そんな余裕のない立香にベッドの上で押し倒されて、それで。
「とりあえず、重いからどいてくれない?」
「うわ、自然な流れで重いって言った……」
ぽたりと胸元に水滴が滴る。呼吸が荒く、頬が紅潮している。
……まるで、ここまで全力疾走して来たかのように見えてしまう。
「それで? 俺は別に暇じゃないんだ、用がないなら帰ってくれない?」
「いやここ、私の部屋だし。違う、そうじゃなくて……ううん、私の部屋なのは違いないけど……」
恐らく、頭の中もあまり回っていない。
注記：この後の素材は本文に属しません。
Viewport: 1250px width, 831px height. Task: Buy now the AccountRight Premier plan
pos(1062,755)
その上で「イチャイチャして欲しい」だの「汚染された聖杯」だの、嘘ではないものの理解が追いつかない。
再び、ぽたりと水滴が落ちてくる。
見上げれば少しは呼吸が落ち着いたらしく、ようやく互いの目があった。
じっと見詰めてくる、琥珀の瞳。こちらもじっと見詰め返せば、狼狽えた瞳は視線を逸らす。
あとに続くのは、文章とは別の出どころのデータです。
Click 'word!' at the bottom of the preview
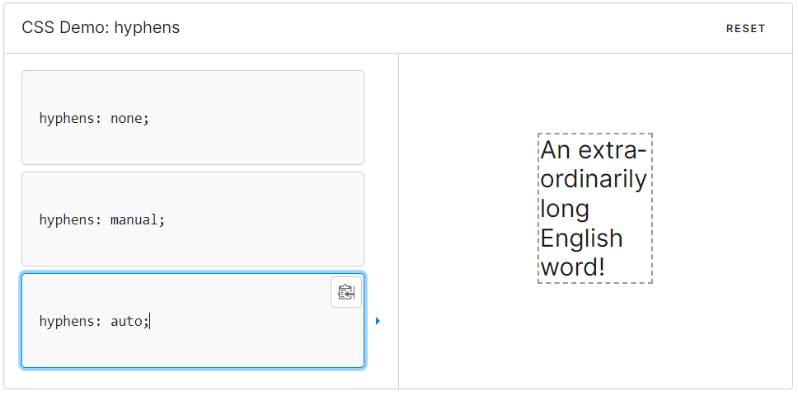The height and width of the screenshot is (396, 798). tap(573, 268)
「なんていうか、その……浄化? しないといけないから!」
「……は? 浄化?」
「そう! お願い! 今すぐ!」
そう主張する割に、自分から何かをするような気配はなかった。そのくらいは気が動転しているらしく、妖精眼などなくても言葉の先にある感情が透け視えてくる。
「……ほんと、面倒だな。次から他を当たれよ?」
薄汚れた魔術礼装の上から腰に手を回せば、反射的に身体が倒れ込んできた。単なるシミュレーターでの戦闘なら有り得ないような状態が気になってしまい、抱き締めた事で見えなくなった琥珀色に思いを馳せる。
「あー、これでいい?」
「……うん。でも何ていうか、その」
「満足した? 終わりにしていい?」
「全然足りないよ。だからその、もう少し……」
耳元で聞こえる声は不満に満ちていた。大きく上下していた胸が落ち着き、ぴたりと重なって、二つの鼓動が同じ速度になっていくのを感じる。
「……もっと」
もっと、回した腕になお一層力を込めれば、身体から苛立ちが抜けていく様子で。
すう、と大きく息を吸う。
はあ、とゆっくり息を吐く。
そうして暫し、ぴりりとした無言に包まれていた。それは少しずつゆっくりと、甘ったるく溶けていく。
「……ニヤニヤしすぎだろ」
「してないし。適当な事言わないで」
ここにきてようやく、強がりが見え隠れした。腰に回す腕に改めて力を込めれば、触れ合った身体がじわりと熱を持つ。
「うん……何ていうか、ありがとう」
「それで? 汚染された聖杯は浄化されたのか?」
「うん……もう少し、もう少しだけ」
耳元で、大きくひとつ深呼吸。重なる鼓動が徐々に速度を上げ、軽く弾むようになって。
「うん、大丈夫そう! ありがとうオベロン」
「なんだ、気持ちわっる……」
「酷いなぁ、嘘はついていないでしょ?」
重かったものが消えていく、弾んだ鼓動が離れていく。起き上がった立香は清々しい笑みを零して、甘く溶け切っていた空気を一閃した。
「あーはいはい。まあ、さっさと終わらせてきたら?」
「そうだね。すっかり浄化された事だし、サクッと片付けてくる」
どうやら本気でそう思っているらしく、頭上に見えていた身体はまるでウサギのように軽く跳ねて消えた。
「それじゃあ、行ってきます!」
そう言って、部屋を駆け出し消えていく。ドアが閉じる前に一瞬見えた背中は眩しくて、思わず目を逸らした。
「はは、浄化されただって? よく言うよ……」
呪われた虫には廃棄場の穢れがお似合いで、こうやって必要あらば受け止めているのだった。
そうすれば、きみは何度でも輝ける。